Coronavirus, in aumento terapie intensive. Il numero dei pazienti di coronavirus in terapia intensiva risale. Nelle ultime 24 ore sono aumentati da 38 a 47. In aumento, secondo i dati della Protezione Civile, anche i ricoverati con sintomi, che sono più 31 rispetto a ieri (748 in tutta Italia). Le persone in isolamento domiciliare sono 11.435 (-412).
Per quanto riguarda gli attualmente positivi, in Italia al momento sono 12.230. I dimessi e i guariti sono 199.796. Sono invece positivi i dati che riguardano le vittime, oggi solo 3, il livello più basso dall’inizio dell’emergenza. I morti ufficiali per coronavirus in Italia, secondo i dati del ministero della salute, sono adesso 35.132, mentre i casi totali 247.158.
I nuovi casi si registrano soprattutto nelle regioni del nord. In Veneto sono aumentati di 112 unità, in Lombardia 88, mentre 39 casi si registrano in Sicilia. Sono 35, invece, i nuovi casi in Emilia Romagna. Le regioni senza nuovi contagiati sono 5: Umbria, Sardegna, Valle d’Aosta, Molise e Basilicata.
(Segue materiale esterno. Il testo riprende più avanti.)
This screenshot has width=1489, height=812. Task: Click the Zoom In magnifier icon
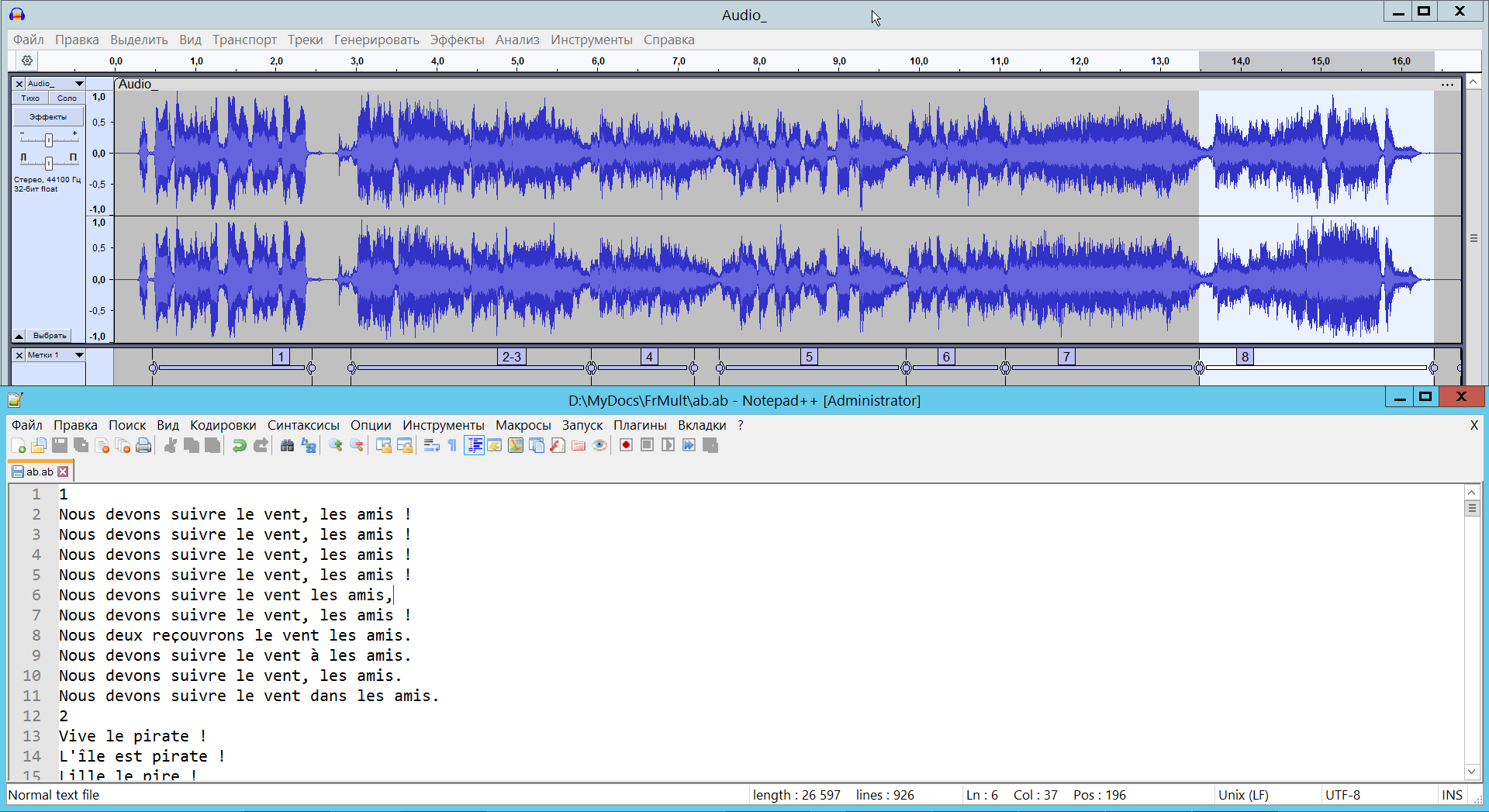click(x=336, y=445)
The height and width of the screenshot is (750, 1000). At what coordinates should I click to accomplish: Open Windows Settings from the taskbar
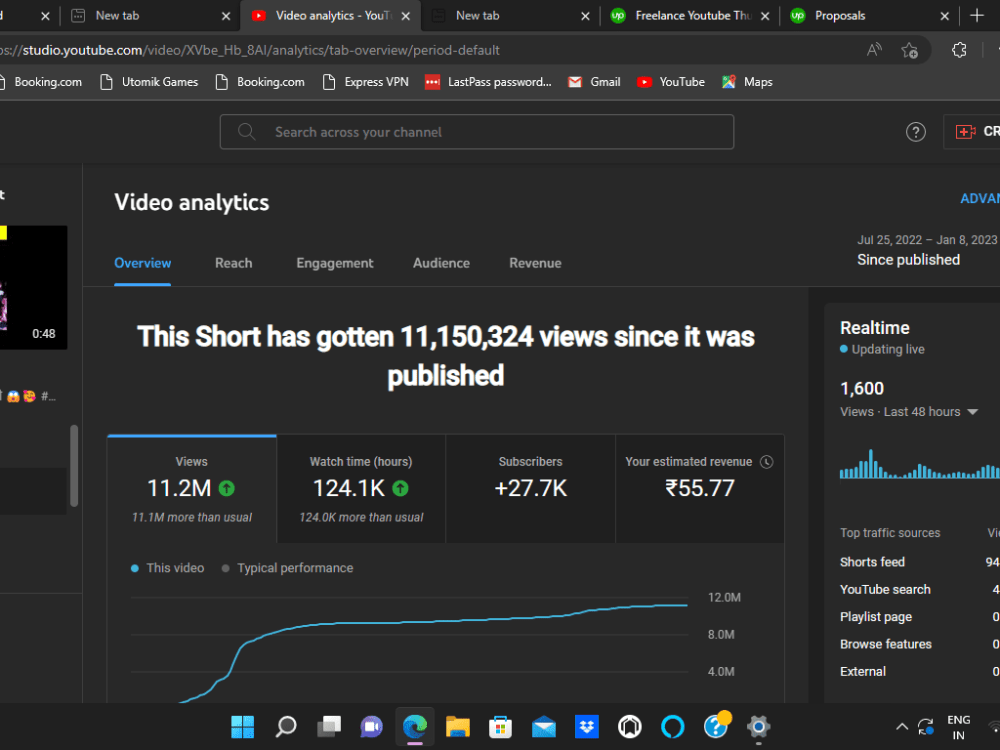click(x=758, y=727)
Per quanto riguarda la Campania, sono 16 i nuovi positivi secondo il bollettino diramato dalla Regione. Nel Lazio i casi sono stati 18, di cui 6 di importazioni. Sempre nel Lazio c’è stata anche una vittima. In Piemonte i casi totali sono 10, con 25 guariti e nessuna vittima.
“Sebbene in più anziani siano a maggior rischio di gravi conseguenze a causa del Covid-19, anche i più giovani rischiano. Una delle sfide che abbiamo difronte è convincere i giovani di questo rischio”. A dirlo è il direttore dell’Oms Tedros Adhanom Ghebreyesus, durante il breafing da Ginevra sul coronavirus.
“Prove suggeriscono che i picchi di Covid-19 in alcuni Paesi siano stati provocati in parte da giovani, che durante l’estate nell’emisfero nell’emisfero settentrionale.”